**Work request**
When you reach the line with "Click the Ref toolbar button", transcribe it and each line after it through the last one below, exactly. Pictures stay out.

**Dataset**
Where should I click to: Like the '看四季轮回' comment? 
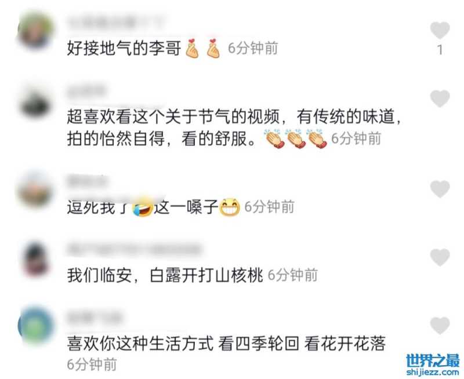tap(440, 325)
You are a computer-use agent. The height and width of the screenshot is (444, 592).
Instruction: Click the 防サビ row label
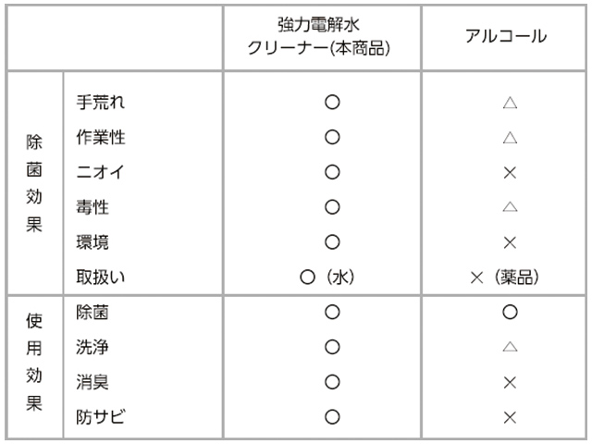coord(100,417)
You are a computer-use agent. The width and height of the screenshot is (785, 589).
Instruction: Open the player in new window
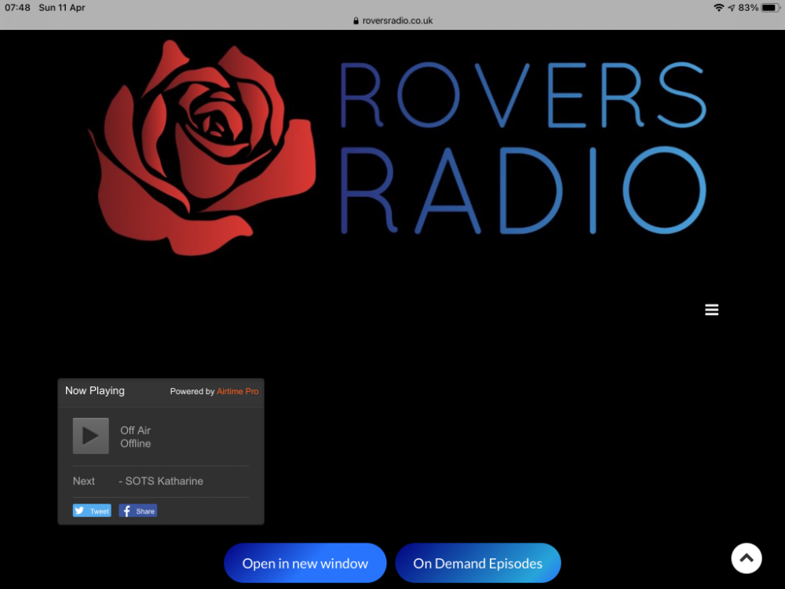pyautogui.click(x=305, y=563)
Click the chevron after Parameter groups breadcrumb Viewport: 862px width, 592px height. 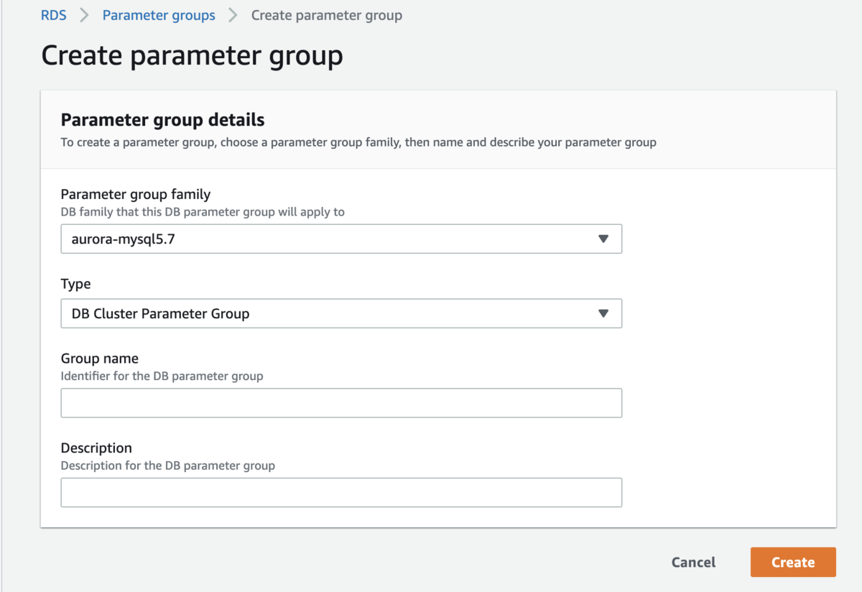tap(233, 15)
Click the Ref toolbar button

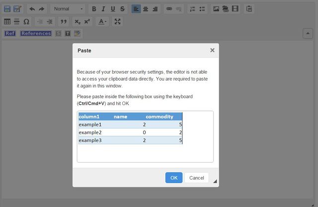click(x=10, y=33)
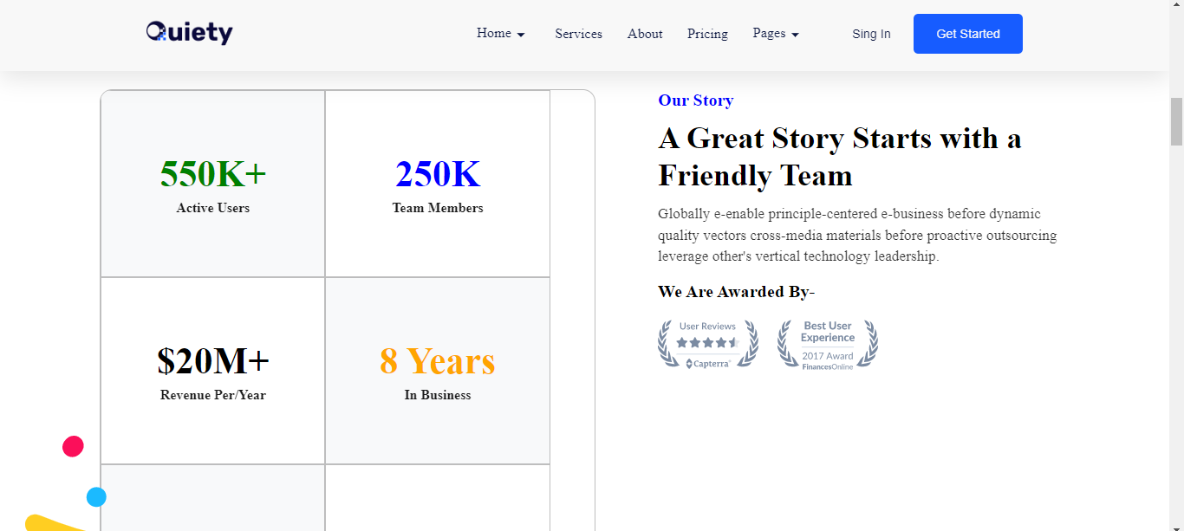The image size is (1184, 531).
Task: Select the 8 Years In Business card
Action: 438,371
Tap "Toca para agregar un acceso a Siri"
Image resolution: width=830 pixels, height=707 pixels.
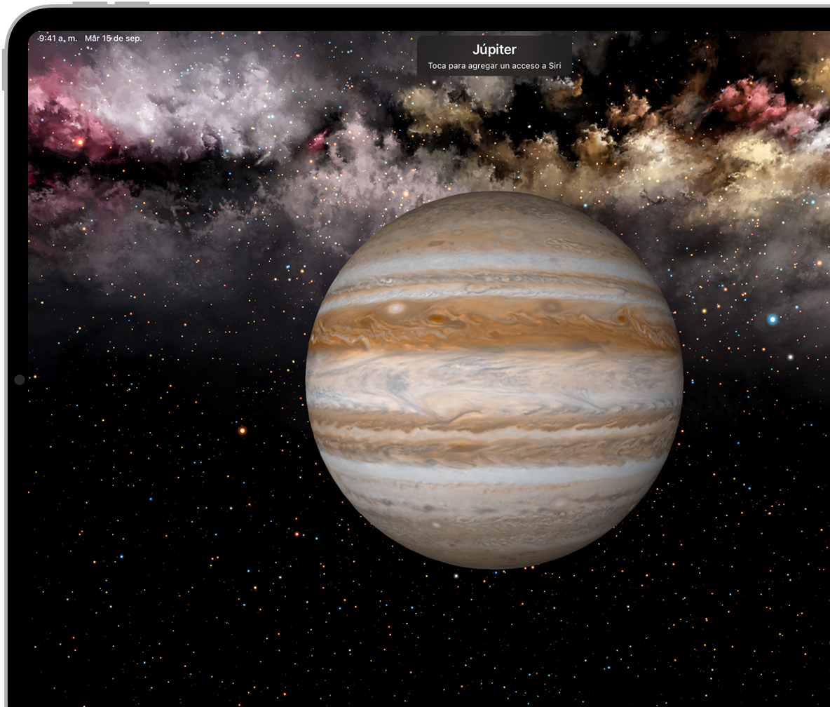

**Answer section**
Click the Ref toolbar button

click(x=10, y=33)
The image size is (1184, 531).
Task: Select the 8 Years In Business card
Action: 438,371
Tap "Toca para agregar un acceso a Siri"
Image resolution: width=830 pixels, height=707 pixels.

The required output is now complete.